Found the Tamora a bit underwhelming to drive.


----------



## terry lloyd (Feb 12, 2014)

My friend has a T350 Its ......ummmm interesting


----------



## borat52 (Jan 29, 2006)

Sam McGoo said:


> Is that a Tamora with Sagaris panels?
> 
> I love TVRs but just wish the more modern ones had a v8 option. I've been tempted by a Cerbera 4.5 so many times....but love the look of the Sagaris more.
> 
> Found the Tamora a bit underwhelming to drive.


Essentially it is. All the T cars have got the same chassis, but the Sag is lower and wider due to a different location on the pick up points for the wishbones on the chassis.

You can graft on a Sag front and back to a tamora and then make mods to widen the track and lower the ride height to end up with something very close to a real Sag. Unfortunately all the replacement real Sag chassis are now gone.


I went out in a 600bhp ls7 powered Tamora last year, thats 600bhp in less than 1100kg. Scariest thing I've ever been near. Would have killed myself in that.

The Speed 6 in the Tam is only 3.6 so realistically about 300bhp, if you get a good 4.3 conversion it will push out around 400bhp which I personally think is about where you need these cars to be.

Having said that its about a 10k upgrade so you'd be a brave man to take that route instead of shoehorning a LSx in.

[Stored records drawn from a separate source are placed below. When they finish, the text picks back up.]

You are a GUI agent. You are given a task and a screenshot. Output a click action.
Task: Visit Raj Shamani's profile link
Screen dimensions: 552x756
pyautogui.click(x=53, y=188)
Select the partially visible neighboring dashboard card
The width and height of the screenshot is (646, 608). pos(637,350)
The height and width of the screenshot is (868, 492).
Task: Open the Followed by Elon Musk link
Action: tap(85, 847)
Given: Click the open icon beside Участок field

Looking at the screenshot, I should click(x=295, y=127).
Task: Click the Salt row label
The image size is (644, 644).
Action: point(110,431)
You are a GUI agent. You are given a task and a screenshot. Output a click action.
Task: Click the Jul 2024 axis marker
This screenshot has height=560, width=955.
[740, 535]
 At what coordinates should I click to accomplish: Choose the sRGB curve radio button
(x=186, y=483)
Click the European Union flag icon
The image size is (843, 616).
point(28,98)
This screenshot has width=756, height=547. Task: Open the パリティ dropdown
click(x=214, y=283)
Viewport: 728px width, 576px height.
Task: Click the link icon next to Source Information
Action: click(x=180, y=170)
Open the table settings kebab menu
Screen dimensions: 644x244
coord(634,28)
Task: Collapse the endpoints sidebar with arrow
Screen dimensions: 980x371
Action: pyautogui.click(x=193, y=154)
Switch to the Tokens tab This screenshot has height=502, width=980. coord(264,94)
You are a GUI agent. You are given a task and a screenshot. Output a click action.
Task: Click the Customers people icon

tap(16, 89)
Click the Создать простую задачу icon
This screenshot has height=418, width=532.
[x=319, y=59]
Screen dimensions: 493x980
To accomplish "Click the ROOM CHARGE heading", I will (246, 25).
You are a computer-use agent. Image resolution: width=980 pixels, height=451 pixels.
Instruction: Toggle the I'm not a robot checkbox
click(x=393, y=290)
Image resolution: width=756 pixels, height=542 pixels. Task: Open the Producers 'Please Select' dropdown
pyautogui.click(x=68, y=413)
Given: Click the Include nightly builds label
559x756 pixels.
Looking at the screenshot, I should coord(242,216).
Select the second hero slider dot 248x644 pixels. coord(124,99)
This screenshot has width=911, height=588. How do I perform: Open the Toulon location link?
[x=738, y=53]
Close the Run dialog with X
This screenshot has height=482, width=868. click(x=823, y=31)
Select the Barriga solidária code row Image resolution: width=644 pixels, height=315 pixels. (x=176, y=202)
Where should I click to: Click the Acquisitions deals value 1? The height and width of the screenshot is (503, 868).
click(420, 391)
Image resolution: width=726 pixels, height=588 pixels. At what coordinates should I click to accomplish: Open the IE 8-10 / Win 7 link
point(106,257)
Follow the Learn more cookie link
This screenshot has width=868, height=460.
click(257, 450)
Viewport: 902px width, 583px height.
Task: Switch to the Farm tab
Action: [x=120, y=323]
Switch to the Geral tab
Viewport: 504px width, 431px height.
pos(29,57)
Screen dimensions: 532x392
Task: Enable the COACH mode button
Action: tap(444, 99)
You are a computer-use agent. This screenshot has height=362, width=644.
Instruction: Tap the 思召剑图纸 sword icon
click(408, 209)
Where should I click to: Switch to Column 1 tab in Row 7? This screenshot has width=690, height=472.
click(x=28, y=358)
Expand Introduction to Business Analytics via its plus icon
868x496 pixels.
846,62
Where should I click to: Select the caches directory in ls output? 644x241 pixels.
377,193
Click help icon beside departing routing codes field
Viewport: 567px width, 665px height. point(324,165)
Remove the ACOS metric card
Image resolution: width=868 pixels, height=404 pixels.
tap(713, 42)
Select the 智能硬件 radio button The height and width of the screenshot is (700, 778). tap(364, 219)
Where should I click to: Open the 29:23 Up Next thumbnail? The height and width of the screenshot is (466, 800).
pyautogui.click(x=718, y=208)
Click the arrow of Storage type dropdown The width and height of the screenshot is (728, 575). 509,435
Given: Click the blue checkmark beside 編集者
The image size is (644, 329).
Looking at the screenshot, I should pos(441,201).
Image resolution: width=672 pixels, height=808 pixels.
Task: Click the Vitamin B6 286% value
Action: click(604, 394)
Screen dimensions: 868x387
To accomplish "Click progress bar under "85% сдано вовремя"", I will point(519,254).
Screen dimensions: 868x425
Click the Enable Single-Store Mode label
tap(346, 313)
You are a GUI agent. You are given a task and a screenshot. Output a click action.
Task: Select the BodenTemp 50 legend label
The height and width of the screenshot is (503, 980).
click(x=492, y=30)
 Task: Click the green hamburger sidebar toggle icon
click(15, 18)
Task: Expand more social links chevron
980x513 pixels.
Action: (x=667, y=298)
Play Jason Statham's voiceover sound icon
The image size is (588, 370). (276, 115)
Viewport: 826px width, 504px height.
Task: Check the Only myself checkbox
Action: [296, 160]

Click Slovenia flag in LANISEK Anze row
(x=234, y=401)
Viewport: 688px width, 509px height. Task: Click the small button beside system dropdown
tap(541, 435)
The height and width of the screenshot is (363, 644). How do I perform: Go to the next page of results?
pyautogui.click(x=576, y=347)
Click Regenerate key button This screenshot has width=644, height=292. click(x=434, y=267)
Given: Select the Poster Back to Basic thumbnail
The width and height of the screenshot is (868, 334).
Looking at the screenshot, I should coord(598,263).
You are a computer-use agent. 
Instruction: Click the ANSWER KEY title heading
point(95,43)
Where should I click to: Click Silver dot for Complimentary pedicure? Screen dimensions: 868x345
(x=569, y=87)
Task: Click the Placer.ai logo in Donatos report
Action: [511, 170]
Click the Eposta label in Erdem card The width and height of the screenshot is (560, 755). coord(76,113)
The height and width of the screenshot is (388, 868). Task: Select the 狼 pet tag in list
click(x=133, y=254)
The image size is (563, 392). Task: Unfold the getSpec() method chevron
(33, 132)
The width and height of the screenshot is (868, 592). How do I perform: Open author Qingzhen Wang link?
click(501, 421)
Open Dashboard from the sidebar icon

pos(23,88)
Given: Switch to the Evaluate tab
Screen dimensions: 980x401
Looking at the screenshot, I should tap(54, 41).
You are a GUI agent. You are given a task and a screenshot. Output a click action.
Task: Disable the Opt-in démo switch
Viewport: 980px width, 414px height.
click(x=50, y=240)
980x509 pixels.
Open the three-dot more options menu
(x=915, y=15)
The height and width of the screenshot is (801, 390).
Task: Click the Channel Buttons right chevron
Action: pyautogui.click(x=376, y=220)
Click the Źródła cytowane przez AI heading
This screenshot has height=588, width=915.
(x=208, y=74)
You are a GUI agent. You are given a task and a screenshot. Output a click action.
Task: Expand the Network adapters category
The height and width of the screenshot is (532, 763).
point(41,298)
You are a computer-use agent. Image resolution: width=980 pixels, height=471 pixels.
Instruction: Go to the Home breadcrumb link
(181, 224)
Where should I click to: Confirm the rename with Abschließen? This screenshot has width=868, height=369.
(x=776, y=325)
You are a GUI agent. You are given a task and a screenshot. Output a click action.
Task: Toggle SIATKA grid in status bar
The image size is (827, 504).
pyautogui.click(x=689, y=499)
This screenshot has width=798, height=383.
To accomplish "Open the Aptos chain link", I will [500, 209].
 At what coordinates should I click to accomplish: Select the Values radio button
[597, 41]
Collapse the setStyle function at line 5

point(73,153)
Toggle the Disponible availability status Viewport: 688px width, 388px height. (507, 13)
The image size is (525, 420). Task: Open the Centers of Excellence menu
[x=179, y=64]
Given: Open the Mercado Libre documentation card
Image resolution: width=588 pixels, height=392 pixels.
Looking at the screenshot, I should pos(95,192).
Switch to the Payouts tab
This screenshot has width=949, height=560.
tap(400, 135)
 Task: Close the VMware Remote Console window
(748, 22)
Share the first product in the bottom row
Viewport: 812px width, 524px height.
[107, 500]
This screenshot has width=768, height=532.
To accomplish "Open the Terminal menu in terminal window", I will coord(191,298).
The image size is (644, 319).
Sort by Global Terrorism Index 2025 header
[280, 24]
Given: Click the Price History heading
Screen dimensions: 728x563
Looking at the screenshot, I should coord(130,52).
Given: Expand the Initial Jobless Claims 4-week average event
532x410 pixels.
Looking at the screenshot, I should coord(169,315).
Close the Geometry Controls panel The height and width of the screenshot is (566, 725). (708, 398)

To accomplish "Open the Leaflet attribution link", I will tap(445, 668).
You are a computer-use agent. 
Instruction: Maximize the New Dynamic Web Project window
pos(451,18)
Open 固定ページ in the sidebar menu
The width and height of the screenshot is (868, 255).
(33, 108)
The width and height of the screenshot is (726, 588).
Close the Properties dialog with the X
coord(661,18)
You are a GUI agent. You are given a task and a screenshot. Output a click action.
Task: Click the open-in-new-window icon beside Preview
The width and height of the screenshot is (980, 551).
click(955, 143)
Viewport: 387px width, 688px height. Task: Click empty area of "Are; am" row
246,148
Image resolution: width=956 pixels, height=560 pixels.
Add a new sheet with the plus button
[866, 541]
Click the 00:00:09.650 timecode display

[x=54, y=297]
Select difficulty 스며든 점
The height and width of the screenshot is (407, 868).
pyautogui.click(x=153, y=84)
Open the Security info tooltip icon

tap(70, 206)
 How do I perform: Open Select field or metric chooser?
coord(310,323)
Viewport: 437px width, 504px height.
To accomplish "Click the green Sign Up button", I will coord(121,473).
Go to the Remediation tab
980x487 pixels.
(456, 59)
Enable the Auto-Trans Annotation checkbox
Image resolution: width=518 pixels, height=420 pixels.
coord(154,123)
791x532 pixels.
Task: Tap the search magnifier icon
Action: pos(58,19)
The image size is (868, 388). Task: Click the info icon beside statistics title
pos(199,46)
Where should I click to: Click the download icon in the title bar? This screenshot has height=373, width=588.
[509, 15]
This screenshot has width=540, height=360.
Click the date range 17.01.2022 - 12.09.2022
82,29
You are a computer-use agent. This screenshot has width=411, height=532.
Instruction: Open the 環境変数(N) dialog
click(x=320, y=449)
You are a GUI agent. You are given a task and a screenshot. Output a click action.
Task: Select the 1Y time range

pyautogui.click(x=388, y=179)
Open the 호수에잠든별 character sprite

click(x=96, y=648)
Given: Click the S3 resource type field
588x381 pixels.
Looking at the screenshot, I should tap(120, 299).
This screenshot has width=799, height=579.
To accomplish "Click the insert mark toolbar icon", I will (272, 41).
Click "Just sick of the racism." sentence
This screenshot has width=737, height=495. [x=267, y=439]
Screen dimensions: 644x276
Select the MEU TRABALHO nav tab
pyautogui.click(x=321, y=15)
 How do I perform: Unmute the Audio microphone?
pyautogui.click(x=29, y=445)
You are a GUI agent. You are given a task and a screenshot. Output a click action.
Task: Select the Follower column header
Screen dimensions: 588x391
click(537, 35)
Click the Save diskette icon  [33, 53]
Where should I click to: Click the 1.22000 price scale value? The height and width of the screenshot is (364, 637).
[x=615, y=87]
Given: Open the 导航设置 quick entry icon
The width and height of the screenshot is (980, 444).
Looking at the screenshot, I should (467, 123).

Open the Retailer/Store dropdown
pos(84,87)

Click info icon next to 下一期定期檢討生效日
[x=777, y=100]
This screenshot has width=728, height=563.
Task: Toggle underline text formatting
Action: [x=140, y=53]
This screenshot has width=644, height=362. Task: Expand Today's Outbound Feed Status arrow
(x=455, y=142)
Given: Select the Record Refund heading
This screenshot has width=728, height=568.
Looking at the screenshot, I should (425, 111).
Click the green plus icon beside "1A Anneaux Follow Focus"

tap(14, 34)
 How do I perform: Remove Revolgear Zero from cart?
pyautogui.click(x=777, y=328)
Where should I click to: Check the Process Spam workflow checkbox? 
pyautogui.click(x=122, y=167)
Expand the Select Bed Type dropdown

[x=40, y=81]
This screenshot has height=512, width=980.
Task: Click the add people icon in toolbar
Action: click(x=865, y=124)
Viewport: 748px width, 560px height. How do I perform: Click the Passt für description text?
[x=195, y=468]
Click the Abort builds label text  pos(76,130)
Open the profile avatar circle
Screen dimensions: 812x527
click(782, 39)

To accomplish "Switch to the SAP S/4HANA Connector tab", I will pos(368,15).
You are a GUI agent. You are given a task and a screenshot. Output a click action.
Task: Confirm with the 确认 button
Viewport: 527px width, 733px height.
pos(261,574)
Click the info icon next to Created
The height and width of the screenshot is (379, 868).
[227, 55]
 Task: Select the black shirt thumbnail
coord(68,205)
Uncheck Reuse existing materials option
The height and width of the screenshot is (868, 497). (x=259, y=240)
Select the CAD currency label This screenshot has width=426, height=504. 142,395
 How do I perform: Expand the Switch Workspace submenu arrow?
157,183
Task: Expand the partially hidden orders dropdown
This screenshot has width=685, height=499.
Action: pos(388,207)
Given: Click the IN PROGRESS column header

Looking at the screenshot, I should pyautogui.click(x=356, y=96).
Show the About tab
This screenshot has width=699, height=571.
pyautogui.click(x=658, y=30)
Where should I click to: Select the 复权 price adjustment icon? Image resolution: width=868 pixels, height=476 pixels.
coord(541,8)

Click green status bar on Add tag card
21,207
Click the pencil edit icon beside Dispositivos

Crazy cars. Will never see the like of these things again from new.


----------



## HUGHS1E (Jan 20, 2015)

May cost 10k but has a 100,000mile 5year warranty on the engine, covers track and is transferable


----------



## harryturbo (Jan 24, 2004)

*bike*

get a bike mate
im 62 and still get more of a kick riding my 749r or848 se corse or my aprilia rs250 and of course my track bikes .....knee touching tarmac nothing like it
she wont let me ........dohhhhh 
who's the BOSS grow a pair and get yourself two wheels you will want more and more .....


----------



## hsb (Aug 19, 2013)

harryturbo said:


> get a bike mate
> im 62 and still get more of a kick riding my 749r or848 se corse or my aprilia rs250 and of course my track bikes .....knee touching tarmac nothing like it
> she wont let me ........dohhhhh
> who's the BOSS grow a pair and get yourself two wheels you will want more and more .....


HAHA Bike would be fantastic mate, always an option for the future but probably buy one in the states as it feels safer to ride one there.

Ive seen allot of great info from folks and everyone's right, nothing on par with a GTR in terms of performance for the price range, might be better of just waiting a year and see what the market says about other cars or maybe even just get a mad track toy and enjoy with the kids.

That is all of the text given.